OAuth 2.0 is a protocol that lets a user grant your app limited access to their data at another service (Google, GitHub, etc.) without giving your app their password. “Login with Google” uses OAuth 2.0 so the user signs in at Google, and Google gives your app a token to act on their behalf (within agreed scopes).
Roles
flowchart LR
RO[Resource Owner\nUser] --> C[Client\nYour App]
C --> AS[Authorization Server\nGoogle/GitHub]
AS --> RS[Resource Server\nGoogle APIs]
C --> RS
Authorization Code flow (web “Login with Google”)
sequenceDiagram
participant U as User
participant C as Your App (Client)
participant AS as Auth Server (Google)
participant RS as Resource Server
U->>C: Click "Login with Google"
C->>U: Redirect to Google (client_id, redirect_uri, scope)
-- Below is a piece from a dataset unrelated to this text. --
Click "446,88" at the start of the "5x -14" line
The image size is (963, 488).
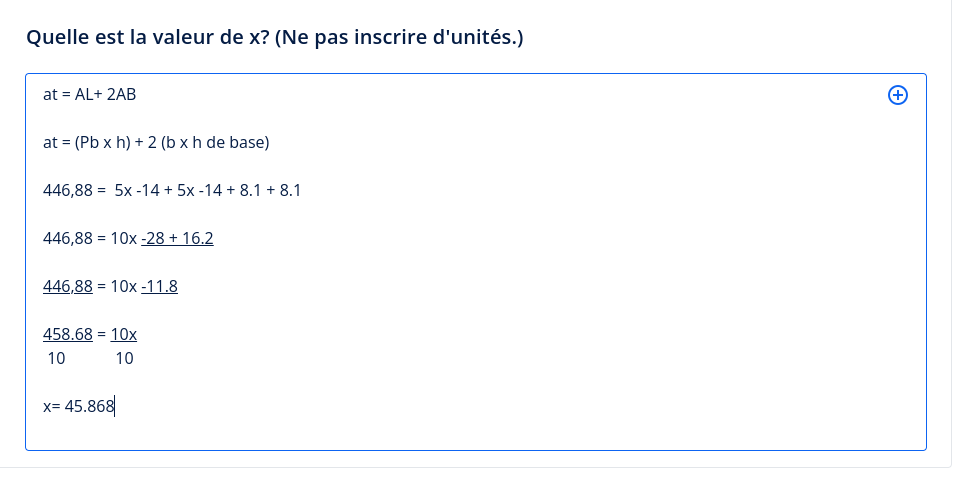point(68,190)
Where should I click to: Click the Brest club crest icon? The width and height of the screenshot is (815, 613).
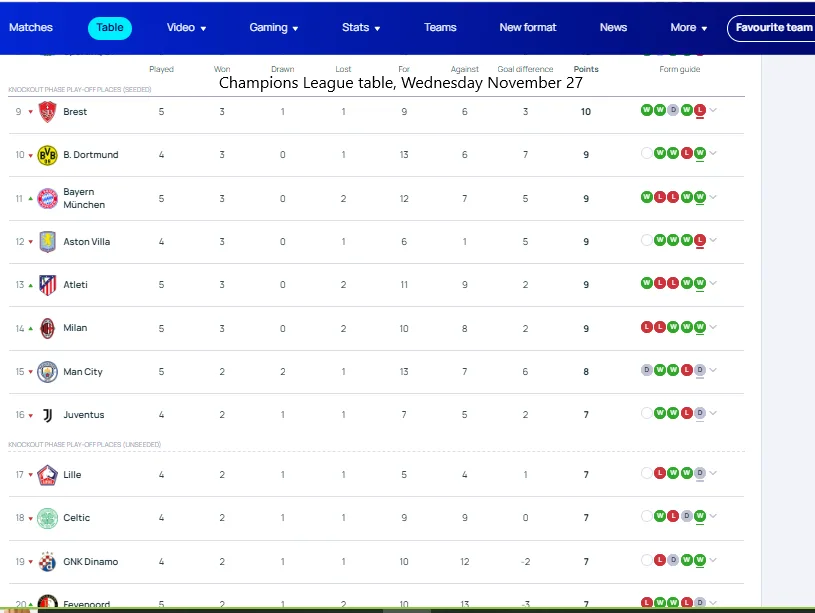[47, 112]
U->>AS: Signs in at Google
AS->>U: Redirect back with ?code=...
U->>C: Browser hits your redirect_uri?code=...
C->>AS: POST token endpoint (code, client_secret)
AS-->>C: access_token (+ optional refresh_token)
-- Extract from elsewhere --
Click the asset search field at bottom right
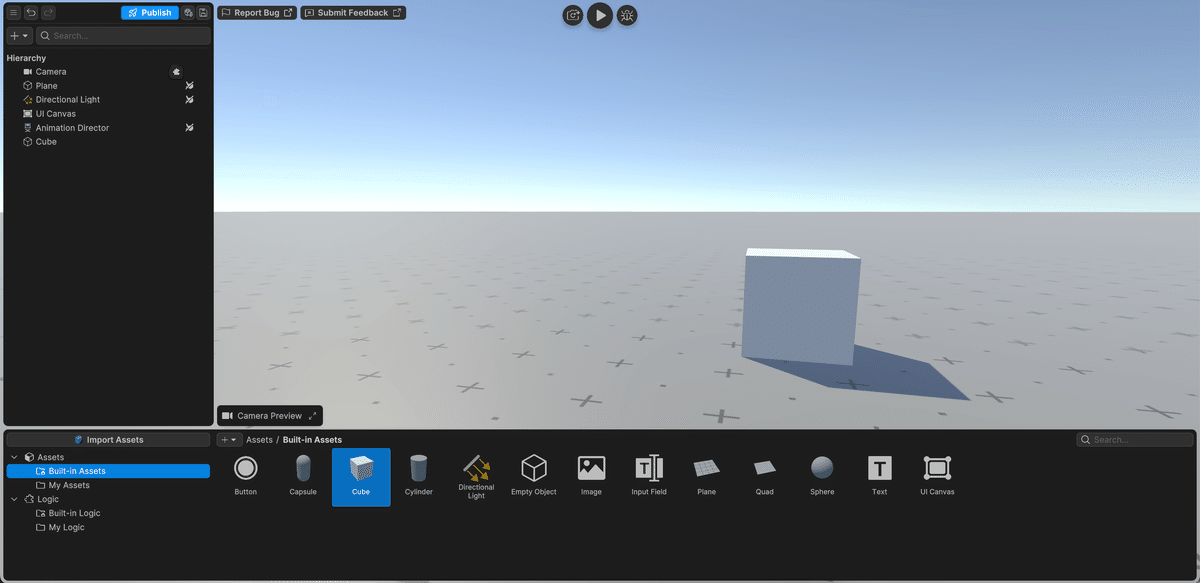 coord(1135,439)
C->>RS: API call with access_token
RS-->>C: User profile / data
C->>U: Logged in
Key concepts
Authorization code — Short-lived code exchanged for tokens; keeps secret in server-to-server call.
Access token — Used to call the provider’s API (e.g. get email). Short-lived.
Refresh token — Used to get new access tokens without re-login (if granted).
For “Login with Google/GitHub,” you use the Authorization Code flow (with PKCE for public clients like SPAs). The provider’s Authorization Server issues tokens; you use the access token to fetch user info and create or match a user in your system.